AVAILABLE DATA.
————————

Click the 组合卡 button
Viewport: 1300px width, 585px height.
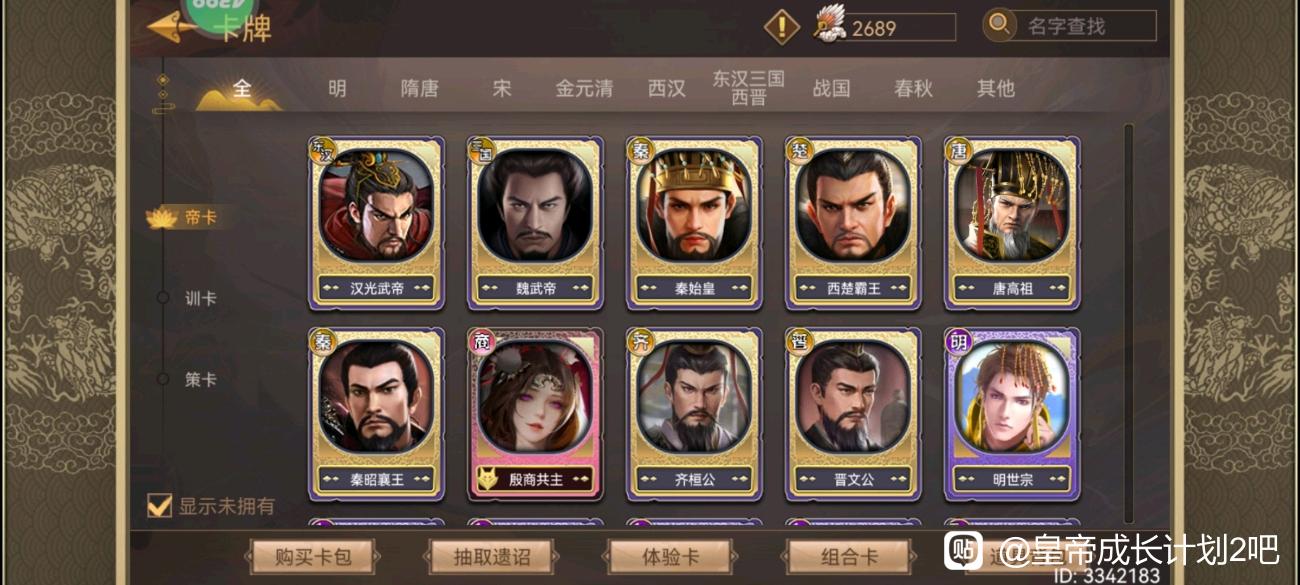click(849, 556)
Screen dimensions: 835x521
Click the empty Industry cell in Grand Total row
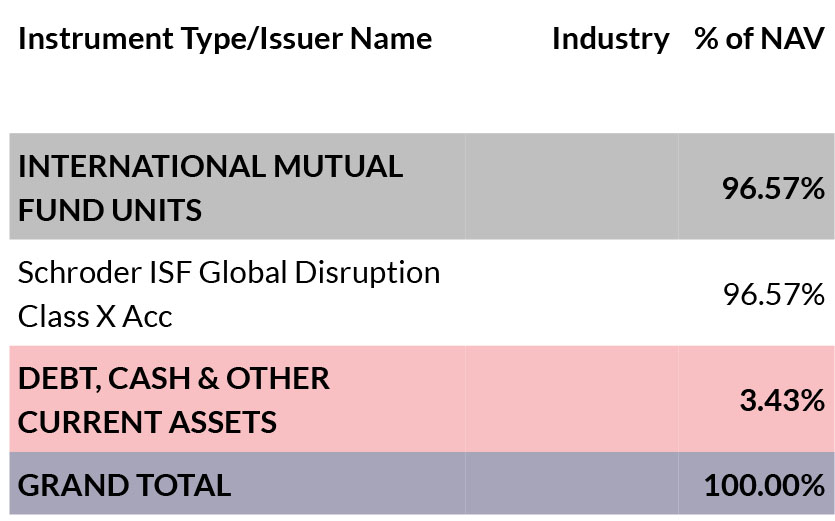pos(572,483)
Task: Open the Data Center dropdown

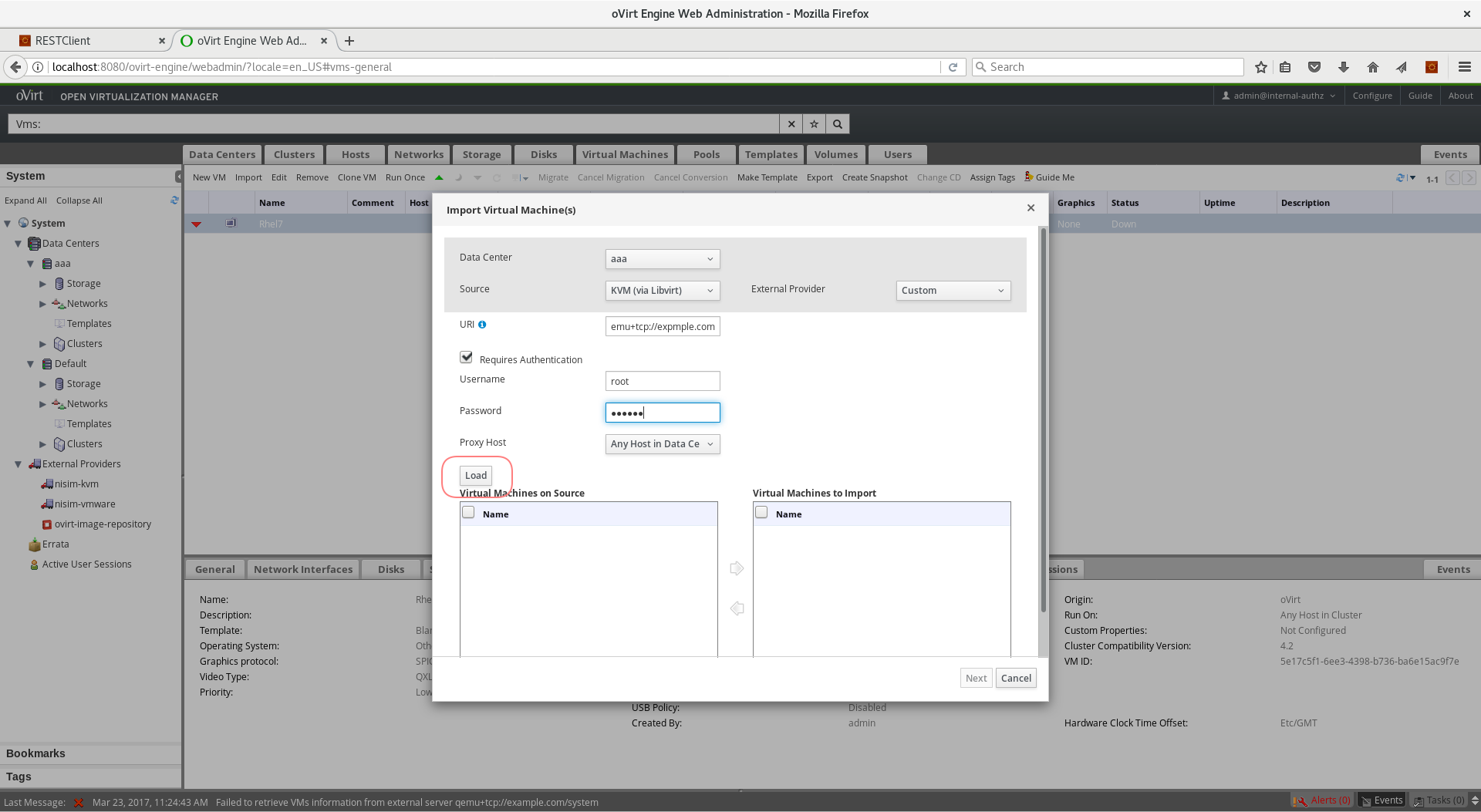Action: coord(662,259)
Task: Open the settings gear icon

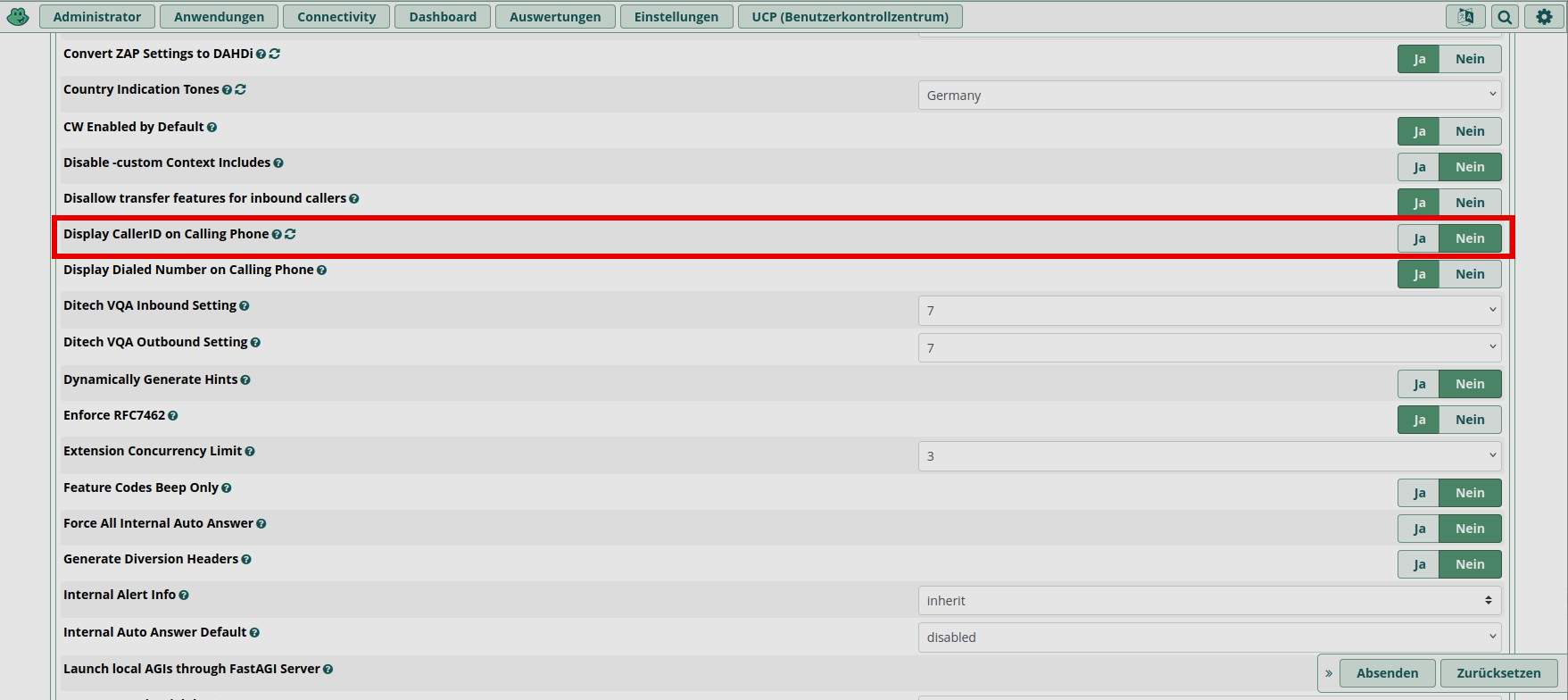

————————

YOUR GOAL. Without the pictures, copy out each entry exactly as it stands.

PROBLEM SOLUTION.
Click the 组合卡 button
Viewport: 1300px width, 585px height.
click(849, 556)
Screen dimensions: 835x521
Click the empty Industry cell in Grand Total row
pos(572,483)
Task: Open the Data Center dropdown

Action: coord(662,259)
Task: Open the settings gear icon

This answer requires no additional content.